Example 2A(fighting a monster(s) who's AC is high enough that most likely only the first attack hits.
PC: I roll a 20. That first attack was vital strike.
Example 2B
PC: I roll a 4 so I will now take the rest of my attacks.

Example 3A(It just so happens that the CMB for tripping is equal to the attack roll bonus, and the monster
PC: I roll a 20. That first attack was a trip.
Example 3B
PC: I roll a 4 so I will now take the rest of my attacks.

Example 4A
PC: I roll a 20. That was my acrobatics check to jump safely across the chasm.
Example 4B
PC: I roll a 4 so I will now take the rest of my attacks. That was an intelligence to see if I can gauge my chances of making this 20 foot leap in heavy armor.
-------------------------
Under the notion that actions don't have to be declared I don't see how this is not possible.


wraithstrike wrote:


Under the notion that actions don't have to be declared I don't see how this is not possible.

Either I'm not making myself clear, or you're being intentionally obtuse about it.

Have I advocated rolling then saying what the roll is attached to? I haven't that I recall.

However, after you have your PC jump across the chasm intending to continue on towards and attacking say a fleeing bad guy, he sees that said bad guy has a bunch of friends coming to help him.. your PC then continues their movement by jumping BACK across the chasm as now part of a double move...

Your PC's movement is perfectly valid, but you did not have to say "I try to jump over the chasm and chase him down" and then be locked into it.

Your PC does things. There are rules for what he's allowed to do. He doesn't have to 'play full attack card' or the like. He does not, for example have to commit to a double movement as he starts to move. But when he does something, then he has to continue with consistent things beyond that. So if he took the benefit of, say, a withdraw then he would not have the option to make an attack after a single move that he would if he simply moved away provoking.

You seem to want to read into this as rolling dice then deciding what they apply towards.. sorry no. This was the 'straw man' put forth by another poster (and the friction that the moniker caused we're seeing still in this thread). You don't get to use it without getting the same attached, this time far more valid for its repetition.

-James


James has stated my point, far more clearly than I did.


james maissen wrote:
wraithstrike wrote:


Under the notion that actions don't have to be declared I don't see how this is not possible.

Either I'm not making myself clear, or you're being intentionally obtuse about it.

Have I advocated rolling then saying what the roll is attached to? I haven't that I recall.

However, after you have your PC jump across the chasm intending to continue on towards and attacking say a fleeing bad guy, he sees that said bad guy has a bunch of friends coming to help him.. your PC then continues their movement by jumping BACK across the chasm as now part of a double move...

Your PC's movement is perfectly valid, but you did not have to say "I try to jump over the chasm and chase him down" and then be locked into it.

[Entries from a dataset]
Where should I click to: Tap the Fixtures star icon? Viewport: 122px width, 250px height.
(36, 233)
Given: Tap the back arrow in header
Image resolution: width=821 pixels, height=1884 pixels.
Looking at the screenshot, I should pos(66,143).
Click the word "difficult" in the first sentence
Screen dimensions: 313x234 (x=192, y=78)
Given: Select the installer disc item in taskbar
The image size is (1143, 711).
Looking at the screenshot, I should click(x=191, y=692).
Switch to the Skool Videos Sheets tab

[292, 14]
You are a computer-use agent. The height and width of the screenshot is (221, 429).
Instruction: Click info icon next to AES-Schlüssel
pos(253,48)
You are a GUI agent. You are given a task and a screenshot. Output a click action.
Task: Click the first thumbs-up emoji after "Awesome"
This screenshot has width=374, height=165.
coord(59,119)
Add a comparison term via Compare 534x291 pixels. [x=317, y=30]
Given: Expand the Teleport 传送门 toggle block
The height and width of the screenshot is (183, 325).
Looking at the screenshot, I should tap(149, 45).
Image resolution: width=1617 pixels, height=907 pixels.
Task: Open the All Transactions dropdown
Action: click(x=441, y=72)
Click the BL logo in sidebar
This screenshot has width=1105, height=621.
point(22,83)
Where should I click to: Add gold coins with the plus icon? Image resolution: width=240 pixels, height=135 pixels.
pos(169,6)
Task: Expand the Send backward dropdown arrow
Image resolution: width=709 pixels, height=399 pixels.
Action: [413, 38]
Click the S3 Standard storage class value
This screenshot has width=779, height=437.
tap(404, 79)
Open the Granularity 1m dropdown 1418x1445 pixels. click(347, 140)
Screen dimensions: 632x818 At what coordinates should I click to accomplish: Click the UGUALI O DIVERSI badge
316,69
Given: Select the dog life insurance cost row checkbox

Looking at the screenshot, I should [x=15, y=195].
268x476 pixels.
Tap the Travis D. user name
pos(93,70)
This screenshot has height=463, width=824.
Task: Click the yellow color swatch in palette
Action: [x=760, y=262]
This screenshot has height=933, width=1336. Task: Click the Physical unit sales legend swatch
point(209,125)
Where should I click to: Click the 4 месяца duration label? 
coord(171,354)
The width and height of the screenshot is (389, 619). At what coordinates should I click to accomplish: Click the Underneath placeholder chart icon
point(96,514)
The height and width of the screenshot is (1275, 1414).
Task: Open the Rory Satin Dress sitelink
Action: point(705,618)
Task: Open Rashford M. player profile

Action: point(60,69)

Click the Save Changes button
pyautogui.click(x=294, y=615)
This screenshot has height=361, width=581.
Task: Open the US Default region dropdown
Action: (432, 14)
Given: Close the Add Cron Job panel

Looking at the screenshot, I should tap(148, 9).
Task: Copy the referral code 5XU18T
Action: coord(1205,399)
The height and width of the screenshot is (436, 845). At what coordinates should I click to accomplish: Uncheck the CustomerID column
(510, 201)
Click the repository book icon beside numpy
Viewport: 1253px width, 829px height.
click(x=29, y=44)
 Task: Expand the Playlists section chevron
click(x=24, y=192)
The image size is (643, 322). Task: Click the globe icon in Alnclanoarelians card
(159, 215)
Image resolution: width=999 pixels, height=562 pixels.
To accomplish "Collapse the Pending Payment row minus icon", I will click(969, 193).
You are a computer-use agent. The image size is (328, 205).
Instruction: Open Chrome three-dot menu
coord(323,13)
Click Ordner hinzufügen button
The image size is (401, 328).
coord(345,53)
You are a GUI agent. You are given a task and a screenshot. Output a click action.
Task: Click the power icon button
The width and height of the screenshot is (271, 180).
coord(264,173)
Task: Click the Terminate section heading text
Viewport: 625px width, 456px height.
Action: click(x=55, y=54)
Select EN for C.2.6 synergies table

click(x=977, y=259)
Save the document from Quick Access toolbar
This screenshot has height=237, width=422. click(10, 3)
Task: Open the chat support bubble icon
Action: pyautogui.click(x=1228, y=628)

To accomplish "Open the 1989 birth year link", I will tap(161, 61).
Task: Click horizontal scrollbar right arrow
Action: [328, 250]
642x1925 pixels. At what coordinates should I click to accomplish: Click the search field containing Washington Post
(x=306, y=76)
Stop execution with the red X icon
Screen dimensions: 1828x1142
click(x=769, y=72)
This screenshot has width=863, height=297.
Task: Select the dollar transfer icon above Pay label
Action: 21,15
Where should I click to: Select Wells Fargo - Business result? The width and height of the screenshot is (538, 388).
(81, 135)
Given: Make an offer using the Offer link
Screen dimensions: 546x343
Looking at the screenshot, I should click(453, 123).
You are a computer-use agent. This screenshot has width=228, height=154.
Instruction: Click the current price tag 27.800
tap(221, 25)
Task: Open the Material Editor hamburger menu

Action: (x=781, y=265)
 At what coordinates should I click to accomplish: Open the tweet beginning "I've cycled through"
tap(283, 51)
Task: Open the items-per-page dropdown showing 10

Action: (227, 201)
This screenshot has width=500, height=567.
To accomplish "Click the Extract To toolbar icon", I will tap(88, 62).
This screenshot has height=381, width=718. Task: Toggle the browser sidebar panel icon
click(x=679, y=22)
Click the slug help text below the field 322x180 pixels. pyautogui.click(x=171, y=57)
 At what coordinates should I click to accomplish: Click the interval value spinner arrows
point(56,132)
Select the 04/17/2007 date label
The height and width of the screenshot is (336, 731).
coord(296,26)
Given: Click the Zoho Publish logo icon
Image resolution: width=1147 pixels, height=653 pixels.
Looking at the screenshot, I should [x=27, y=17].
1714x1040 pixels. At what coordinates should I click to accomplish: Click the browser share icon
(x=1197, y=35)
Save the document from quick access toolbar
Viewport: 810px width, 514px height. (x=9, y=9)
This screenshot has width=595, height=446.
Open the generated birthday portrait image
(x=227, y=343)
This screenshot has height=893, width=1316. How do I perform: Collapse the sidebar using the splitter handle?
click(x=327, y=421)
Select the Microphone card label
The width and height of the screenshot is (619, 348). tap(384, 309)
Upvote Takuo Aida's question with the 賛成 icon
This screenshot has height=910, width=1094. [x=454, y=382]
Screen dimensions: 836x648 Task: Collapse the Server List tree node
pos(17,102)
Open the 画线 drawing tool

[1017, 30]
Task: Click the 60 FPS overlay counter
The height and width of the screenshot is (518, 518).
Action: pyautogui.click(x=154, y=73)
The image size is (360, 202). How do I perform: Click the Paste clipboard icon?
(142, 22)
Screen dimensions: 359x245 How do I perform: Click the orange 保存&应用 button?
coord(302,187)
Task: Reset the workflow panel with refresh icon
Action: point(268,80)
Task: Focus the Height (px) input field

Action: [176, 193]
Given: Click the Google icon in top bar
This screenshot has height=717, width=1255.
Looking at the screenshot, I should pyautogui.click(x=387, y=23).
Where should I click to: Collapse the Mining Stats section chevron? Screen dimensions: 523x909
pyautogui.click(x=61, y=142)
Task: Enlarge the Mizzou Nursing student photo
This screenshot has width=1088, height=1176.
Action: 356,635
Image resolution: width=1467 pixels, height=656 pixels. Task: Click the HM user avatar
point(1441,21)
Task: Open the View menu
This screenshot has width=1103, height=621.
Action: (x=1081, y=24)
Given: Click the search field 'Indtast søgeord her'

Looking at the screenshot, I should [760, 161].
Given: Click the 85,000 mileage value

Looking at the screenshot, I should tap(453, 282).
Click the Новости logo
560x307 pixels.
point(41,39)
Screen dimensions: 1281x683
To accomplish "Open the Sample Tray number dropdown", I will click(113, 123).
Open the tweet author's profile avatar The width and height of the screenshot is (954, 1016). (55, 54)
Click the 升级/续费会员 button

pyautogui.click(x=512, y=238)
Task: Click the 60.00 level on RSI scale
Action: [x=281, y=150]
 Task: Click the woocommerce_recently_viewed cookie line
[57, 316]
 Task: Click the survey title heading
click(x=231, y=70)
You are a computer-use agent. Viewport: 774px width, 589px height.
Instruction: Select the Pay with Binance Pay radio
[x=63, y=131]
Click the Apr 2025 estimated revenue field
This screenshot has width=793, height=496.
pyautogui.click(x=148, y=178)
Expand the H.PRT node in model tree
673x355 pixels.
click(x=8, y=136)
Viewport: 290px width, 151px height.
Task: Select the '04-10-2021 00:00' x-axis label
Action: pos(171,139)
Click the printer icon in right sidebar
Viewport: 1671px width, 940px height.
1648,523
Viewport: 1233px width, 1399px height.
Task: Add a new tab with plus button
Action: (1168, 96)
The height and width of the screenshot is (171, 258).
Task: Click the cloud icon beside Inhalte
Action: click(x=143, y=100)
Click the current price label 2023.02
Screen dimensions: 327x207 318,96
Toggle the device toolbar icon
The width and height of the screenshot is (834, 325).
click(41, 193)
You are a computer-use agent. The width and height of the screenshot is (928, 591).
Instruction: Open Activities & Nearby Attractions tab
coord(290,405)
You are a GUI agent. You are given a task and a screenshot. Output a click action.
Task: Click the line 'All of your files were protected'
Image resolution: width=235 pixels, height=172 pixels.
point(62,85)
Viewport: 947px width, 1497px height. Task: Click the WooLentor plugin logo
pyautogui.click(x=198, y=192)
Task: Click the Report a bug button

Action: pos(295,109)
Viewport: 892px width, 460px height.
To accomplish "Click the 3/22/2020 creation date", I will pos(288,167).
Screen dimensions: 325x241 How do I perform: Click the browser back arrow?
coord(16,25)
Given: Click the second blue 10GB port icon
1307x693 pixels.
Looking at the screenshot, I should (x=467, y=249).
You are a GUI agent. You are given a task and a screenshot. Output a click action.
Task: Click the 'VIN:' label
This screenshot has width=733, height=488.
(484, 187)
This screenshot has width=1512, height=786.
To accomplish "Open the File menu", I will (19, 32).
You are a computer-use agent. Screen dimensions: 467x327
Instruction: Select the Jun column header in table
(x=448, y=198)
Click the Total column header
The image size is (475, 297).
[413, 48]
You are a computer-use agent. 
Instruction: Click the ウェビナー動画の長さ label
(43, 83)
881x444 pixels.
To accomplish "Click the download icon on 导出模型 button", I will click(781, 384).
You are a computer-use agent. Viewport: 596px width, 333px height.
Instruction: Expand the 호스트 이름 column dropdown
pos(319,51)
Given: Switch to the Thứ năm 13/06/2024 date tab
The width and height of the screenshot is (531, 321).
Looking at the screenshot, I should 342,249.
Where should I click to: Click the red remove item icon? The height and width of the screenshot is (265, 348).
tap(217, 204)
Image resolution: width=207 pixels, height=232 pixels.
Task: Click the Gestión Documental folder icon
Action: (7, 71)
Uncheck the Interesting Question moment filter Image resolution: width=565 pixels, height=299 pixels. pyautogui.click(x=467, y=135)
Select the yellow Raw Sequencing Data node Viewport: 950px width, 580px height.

Directions —
a) Reproduce, word for word, the part of the forum discussion that opens with the words containing "Your PC does" and closes with "for its repetition.".
b) In the forum discussion, what does a PC not have to commit to as he starts to move?
The items shown here are separate material, unrelated to the forum discussion.

Final results —
a)
Your PC does things. There are rules for what he's allowed to do. He doesn't have to 'play full attack card' or the like. He does not, for example have to commit to a double movement as he starts to move. But when he does something, then he has to continue with consistent things beyond that. So if he took the benefit of, say, a withdraw then he would not have the option to make an attack after a single move that he would if he simply moved away provoking.

You seem to want to read into this as rolling dice then deciding what they apply towards.. sorry no. This was the 'straw man' put forth by another poster (and the friction that the moniker caused we're seeing still in this thread). You don't get to use it without getting the same attached, this time far more valid for its repetition.

b) A double movement.